さて、「一般医療機器・家庭用遠赤外線血行促進用衣」は以下のように定義されている。
「遠赤外線の血行促進作用により疲労や筋肉のこり等の症状改善を行うことを目的とした、衣類形状の器具をいう。生地に鉱物等による特殊な加工が施されており、一定程度の遠赤外線を輻射する。上半身用及び下半身用があり、それぞれ少なくとも上腕部および大腿部を被覆する」(厚生労働省「一般的名称『家庭用遠赤外線血行促進用衣』の新設に伴う既存品目等の取扱いについて」から一部を抜粋)

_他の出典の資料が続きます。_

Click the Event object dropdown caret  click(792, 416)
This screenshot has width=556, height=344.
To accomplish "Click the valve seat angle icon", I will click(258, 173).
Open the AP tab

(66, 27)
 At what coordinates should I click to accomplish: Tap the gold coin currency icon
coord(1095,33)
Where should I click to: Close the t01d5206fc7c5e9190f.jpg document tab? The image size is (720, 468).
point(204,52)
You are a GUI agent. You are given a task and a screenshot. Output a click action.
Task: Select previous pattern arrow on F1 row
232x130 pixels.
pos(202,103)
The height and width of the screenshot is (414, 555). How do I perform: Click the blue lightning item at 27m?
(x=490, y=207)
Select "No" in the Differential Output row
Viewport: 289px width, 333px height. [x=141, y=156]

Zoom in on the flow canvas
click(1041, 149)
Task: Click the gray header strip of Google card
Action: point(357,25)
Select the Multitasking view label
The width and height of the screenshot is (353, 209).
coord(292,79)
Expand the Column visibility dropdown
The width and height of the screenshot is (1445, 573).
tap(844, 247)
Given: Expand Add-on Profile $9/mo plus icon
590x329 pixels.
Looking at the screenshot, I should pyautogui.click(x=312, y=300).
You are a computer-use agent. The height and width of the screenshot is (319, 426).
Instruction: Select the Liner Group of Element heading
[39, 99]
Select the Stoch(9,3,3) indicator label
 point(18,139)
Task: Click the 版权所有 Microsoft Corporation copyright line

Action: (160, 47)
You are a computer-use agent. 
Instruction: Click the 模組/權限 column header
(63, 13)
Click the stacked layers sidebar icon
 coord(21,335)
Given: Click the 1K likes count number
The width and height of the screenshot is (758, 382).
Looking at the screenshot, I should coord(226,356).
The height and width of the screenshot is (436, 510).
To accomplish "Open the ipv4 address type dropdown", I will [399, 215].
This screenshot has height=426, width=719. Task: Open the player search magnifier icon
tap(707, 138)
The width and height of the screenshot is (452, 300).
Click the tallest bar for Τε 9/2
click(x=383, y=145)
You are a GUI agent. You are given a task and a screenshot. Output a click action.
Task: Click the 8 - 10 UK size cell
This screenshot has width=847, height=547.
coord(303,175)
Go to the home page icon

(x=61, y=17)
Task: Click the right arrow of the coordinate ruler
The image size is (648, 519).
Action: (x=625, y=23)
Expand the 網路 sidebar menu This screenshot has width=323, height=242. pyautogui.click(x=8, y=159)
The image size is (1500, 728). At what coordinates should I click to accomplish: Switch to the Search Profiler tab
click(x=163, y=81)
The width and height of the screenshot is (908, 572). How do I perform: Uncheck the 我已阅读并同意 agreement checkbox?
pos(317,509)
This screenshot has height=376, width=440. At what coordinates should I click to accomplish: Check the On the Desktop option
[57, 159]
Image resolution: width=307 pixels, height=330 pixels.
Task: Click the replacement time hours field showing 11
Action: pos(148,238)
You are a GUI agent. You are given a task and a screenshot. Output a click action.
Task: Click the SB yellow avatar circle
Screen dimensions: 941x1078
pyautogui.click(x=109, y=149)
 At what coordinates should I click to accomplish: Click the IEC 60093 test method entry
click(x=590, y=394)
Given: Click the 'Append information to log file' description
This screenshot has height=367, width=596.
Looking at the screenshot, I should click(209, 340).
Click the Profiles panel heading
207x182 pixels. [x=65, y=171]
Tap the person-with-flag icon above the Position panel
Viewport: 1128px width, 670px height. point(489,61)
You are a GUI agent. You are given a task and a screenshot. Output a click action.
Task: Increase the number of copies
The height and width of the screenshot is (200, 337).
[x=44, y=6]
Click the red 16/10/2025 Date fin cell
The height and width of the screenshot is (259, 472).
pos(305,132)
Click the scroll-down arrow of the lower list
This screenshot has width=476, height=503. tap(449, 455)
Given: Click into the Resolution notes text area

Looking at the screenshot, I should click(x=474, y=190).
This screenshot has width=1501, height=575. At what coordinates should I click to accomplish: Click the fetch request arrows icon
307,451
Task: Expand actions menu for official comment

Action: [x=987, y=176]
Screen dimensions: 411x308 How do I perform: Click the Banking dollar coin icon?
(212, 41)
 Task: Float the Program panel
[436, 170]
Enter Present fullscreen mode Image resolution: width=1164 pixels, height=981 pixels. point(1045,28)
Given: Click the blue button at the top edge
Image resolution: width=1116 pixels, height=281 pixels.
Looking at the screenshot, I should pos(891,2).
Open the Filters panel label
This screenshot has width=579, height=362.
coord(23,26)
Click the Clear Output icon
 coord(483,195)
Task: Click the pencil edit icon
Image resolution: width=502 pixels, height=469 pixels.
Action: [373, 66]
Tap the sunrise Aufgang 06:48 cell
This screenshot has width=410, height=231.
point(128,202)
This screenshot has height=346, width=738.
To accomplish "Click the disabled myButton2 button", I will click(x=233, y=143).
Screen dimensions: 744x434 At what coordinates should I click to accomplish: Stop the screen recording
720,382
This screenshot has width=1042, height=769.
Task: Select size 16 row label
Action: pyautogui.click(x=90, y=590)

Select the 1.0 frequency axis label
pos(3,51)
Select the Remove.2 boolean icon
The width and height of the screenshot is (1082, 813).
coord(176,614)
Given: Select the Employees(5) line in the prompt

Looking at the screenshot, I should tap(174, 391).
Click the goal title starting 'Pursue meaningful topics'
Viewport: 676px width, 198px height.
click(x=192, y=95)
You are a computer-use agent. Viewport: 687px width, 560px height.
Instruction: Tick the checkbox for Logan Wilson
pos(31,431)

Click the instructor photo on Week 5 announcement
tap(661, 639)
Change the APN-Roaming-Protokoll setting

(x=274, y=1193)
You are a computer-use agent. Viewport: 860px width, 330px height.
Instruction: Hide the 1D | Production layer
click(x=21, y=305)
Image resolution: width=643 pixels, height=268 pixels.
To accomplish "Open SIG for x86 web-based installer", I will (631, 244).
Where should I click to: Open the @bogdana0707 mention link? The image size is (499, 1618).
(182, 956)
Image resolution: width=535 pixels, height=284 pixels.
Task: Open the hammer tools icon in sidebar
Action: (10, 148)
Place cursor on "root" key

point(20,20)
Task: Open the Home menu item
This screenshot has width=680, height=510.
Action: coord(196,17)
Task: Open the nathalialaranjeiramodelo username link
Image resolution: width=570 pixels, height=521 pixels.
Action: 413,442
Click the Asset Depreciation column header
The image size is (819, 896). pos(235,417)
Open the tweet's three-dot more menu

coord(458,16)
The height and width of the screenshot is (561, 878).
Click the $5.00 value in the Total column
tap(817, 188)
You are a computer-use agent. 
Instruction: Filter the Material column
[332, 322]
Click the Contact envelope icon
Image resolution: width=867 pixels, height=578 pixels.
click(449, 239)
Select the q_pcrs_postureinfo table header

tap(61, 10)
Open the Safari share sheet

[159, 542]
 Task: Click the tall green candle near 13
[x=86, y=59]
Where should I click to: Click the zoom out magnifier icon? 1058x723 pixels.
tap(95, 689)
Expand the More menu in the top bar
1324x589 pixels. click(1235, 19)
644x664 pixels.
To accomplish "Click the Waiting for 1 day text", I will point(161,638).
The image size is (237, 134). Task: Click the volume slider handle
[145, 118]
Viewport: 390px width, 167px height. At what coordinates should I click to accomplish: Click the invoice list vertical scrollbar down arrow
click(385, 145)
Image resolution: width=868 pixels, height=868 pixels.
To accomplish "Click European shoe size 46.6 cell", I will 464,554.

これを受け、「シックスパッド リカバリーウェア」シリーズは、天然鉱石を原料とした高純度セラミック(非金属)を練り込んだ独自の特殊繊維「メディキュレーション(Mediculation)」を採用。着用者から放出される遠赤外線(体温)を輻射(ふくしゃ)することで血行を促進する。
パッケージには「一般医療機器」と表記されている。血行促進や疲労回復といった効果効能がうたえるのは一般医療機器であるがゆえだ
生地は一般的なコットンTシャツと比較すると、厚手で上質感がある
ワンマイルウェアとしても活躍してくれそうなデザイン
ハーフパンツはバックポケットも備えているので普段使いしやすい
今回筆者が試したのは、春夏用モデルとして接触冷感機能をプラスした「オーバーサイズTシャツ」「ポロシャツ」「ハーフパンツ」の3点。接触冷感機能を備えているのはありがたいものの、気になるのはそれによって遠赤外線の輻射機能が低下しないかというところだ。
そこは体感で判断することが難しいと思われたので、MTGに問い合わせてみたところ、接触冷感機能を持たせたものと、通常タイプのものを比較したテストをし、両モデルにおいて「メディキュレーション」による遠赤外線の輻射効果が変わらないことを確認しているという。また、チップなどの練り込みではなく、生地に対する後加工で接触冷感機能を持たせているそうだ。
生地を手で触れると、接触冷感機能によるひんやり感が伝わってくる
生地については、接触冷感機能を持たせていない通常タイプと同様。目付量(織物およびニット生地の単位面積当たりの重さ)も同じく約310g/m2で、「シックスパッド リカバリーウェア」シリーズ特有の上質感を備えている。
通常タイプとも比較したが、手にとった瞬間、着用した瞬間に、これぞ接触冷感というひんやり感があって気持ちがいい。着用し続けていれば、もちろん体温などで温かくなるので、着ていて冷たいなんてことはないのだが、入浴後に身につけるときなどは特に、このひんやり感がありがたい。暑いシーズン、運動後や入浴後は上半身裸で過ごしているという人もいるかもしれないが、着る瞬間がひんやりと気持ちよく、かつリカバリーをうながしてくれるウェアなら着たくなるのではないだろうか。不必要な冷えからも身体を守ってくれるはずだ。
接触冷感機能を搭載した春夏タイプは、「ポロシャツ」がラインアップされている点も魅力。仕事着として襟付きが必須のビジネスパーソンはうれしいはずだ。出勤前にジムでのトレーニングを習慣にしている人や、暑い夏は早朝に走っているというランナーの場合、運動後、この「ポロシャツ」を着て仕事中にリカバリーをうながすといった使い方もできる。
同素材の「シックスパッド リカバリーウェア ポロシャツ」の「ホワイト」。9,900円(税込)
ポロシャツはビジネスシーンでも活躍してくれそうだ。写真の筆者(178cm/65kg)はLサイズを着用
「一般医療機器・家庭用遠赤外線血行促進用衣」は、遠赤外線の血行促進作用による効果・効能がうたえる。以下のようなことも期待できるのが最大の魅力だ。
・血行促進
・疲労回復
・筋肉のハリやコリの緩和
・疲労物質の蓄積抑制
・腰痛や肩こり、関節痛、炎症などの改善
・神経痛や筋肉痛の緩和
夏場はオフィスや電車、バス、カフェなどでクーラーが効きすぎていることがある。屋外と屋内の温度差で自律神経のバランスが乱れたり、長時間クーラーにあたることで体が冷えたりしてしまうことがあるが、遠赤外線の輻射による血行促進は、それらを予防する手段にもなってくれるのではないだろうか(あくまで主観ではあるが)。